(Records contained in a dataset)
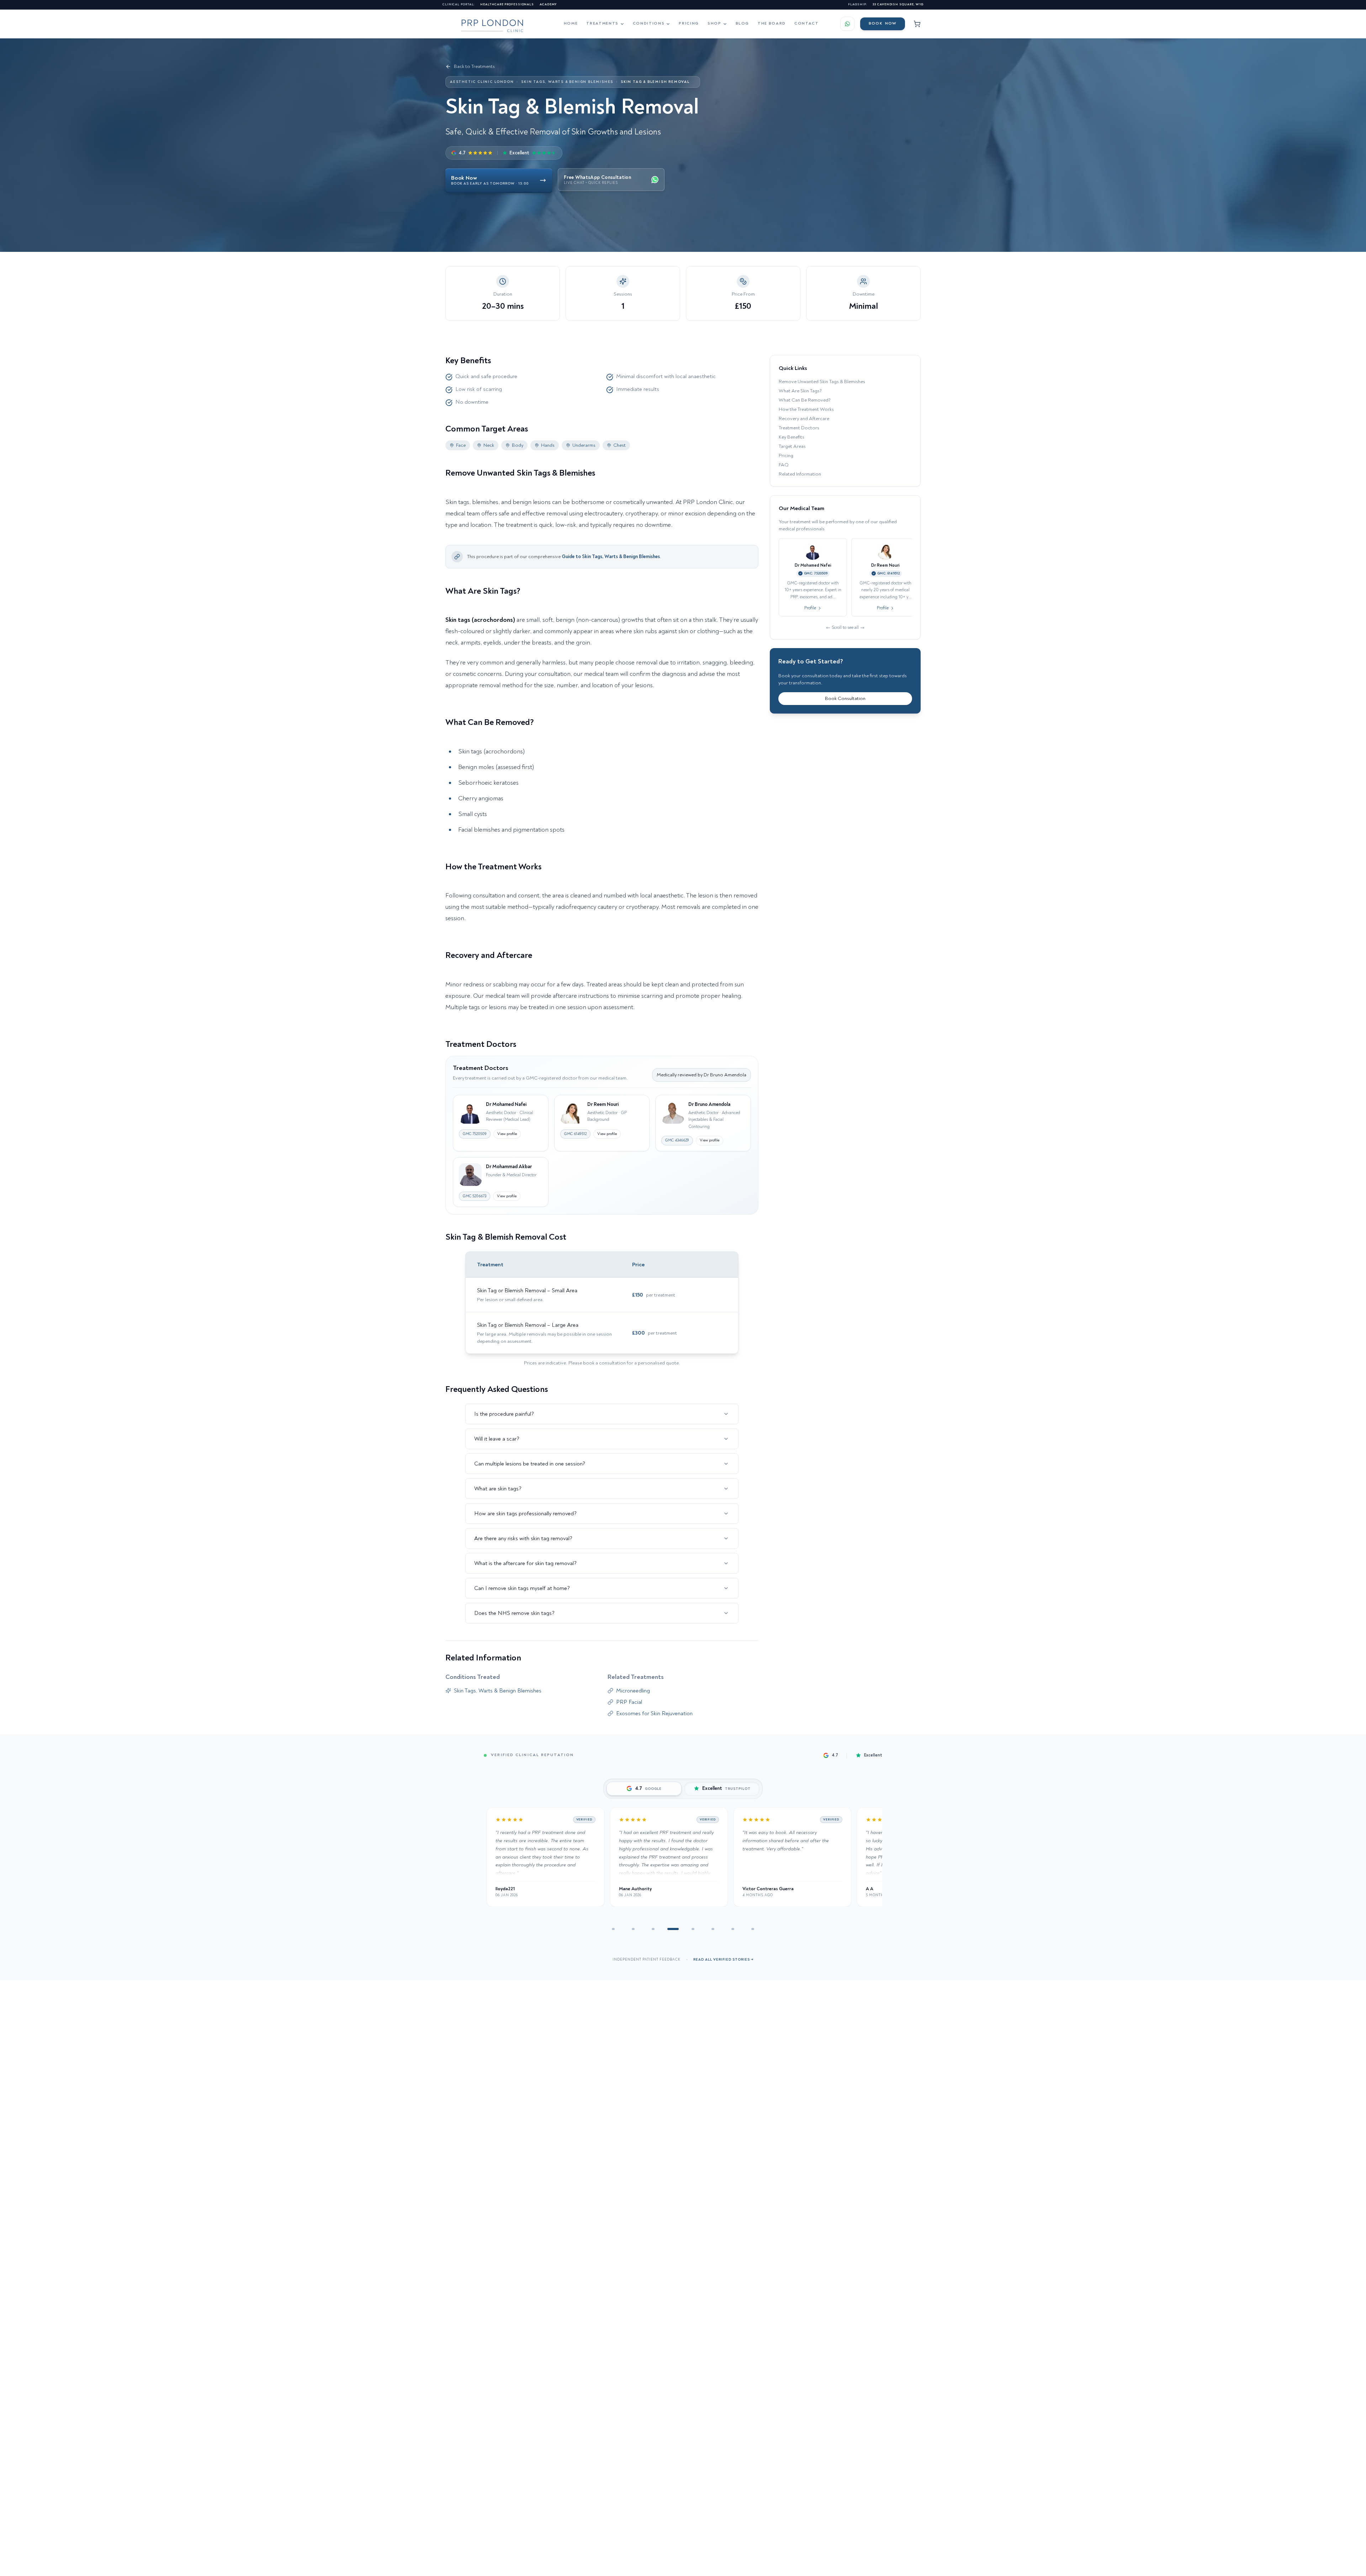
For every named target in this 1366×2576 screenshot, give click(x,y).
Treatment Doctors (799, 428)
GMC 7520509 (475, 1133)
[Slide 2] (633, 1929)
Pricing (689, 23)
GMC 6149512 (575, 1133)
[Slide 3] (653, 1929)
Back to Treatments (474, 66)
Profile (810, 608)
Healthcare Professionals (507, 4)
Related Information (800, 474)
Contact (806, 23)
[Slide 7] (733, 1929)
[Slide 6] (713, 1929)
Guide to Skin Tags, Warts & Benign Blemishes (611, 556)
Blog (743, 23)
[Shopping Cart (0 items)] (917, 23)
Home (571, 23)
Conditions (649, 23)
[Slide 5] (693, 1929)
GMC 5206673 (474, 1196)
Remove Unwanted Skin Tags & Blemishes (822, 381)
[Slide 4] (673, 1929)
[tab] (644, 1789)
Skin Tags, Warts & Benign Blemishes (567, 82)
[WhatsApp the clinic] (847, 24)
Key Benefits (791, 437)
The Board (772, 23)
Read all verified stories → (723, 1959)
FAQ (784, 465)
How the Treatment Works (806, 409)
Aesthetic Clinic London (482, 82)
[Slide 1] (613, 1929)
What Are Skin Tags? (800, 391)
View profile (507, 1133)
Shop (714, 23)
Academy (548, 4)
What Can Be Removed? (805, 400)
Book (882, 23)
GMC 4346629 (677, 1140)
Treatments (602, 23)
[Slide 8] (753, 1929)
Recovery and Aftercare (804, 418)
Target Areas (792, 446)
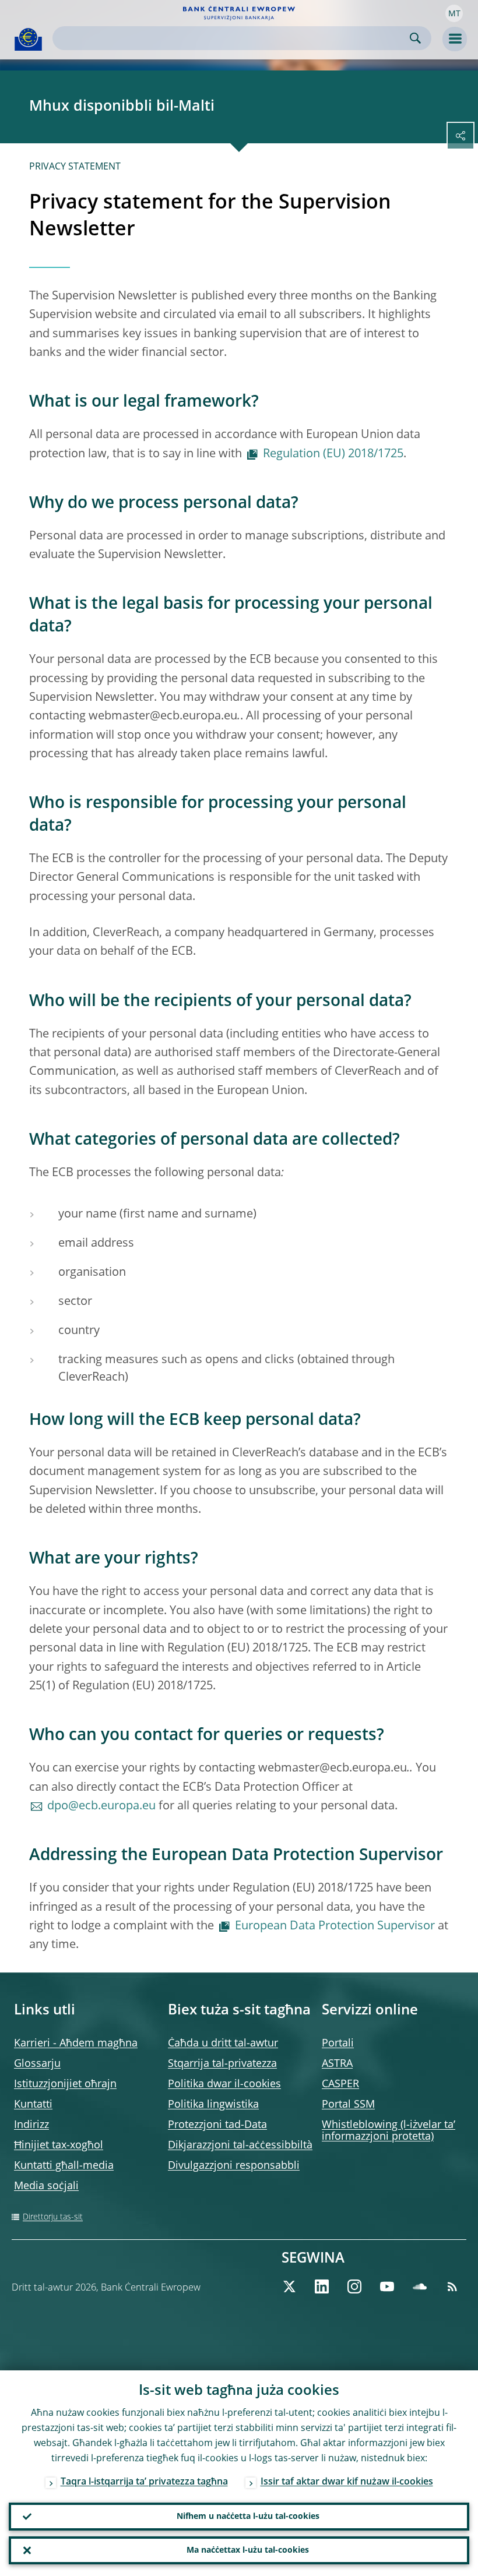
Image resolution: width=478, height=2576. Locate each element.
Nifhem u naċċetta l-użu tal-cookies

-- Task directions --
Looking at the entries above, copy out every line in which "Blemishes" occurs.

-- Written answer --
Guide to Skin Tags, Warts & Benign Blemishes (611, 556)
Remove Unwanted Skin Tags & Blemishes (822, 381)
Skin Tags, Warts & Benign Blemishes (567, 82)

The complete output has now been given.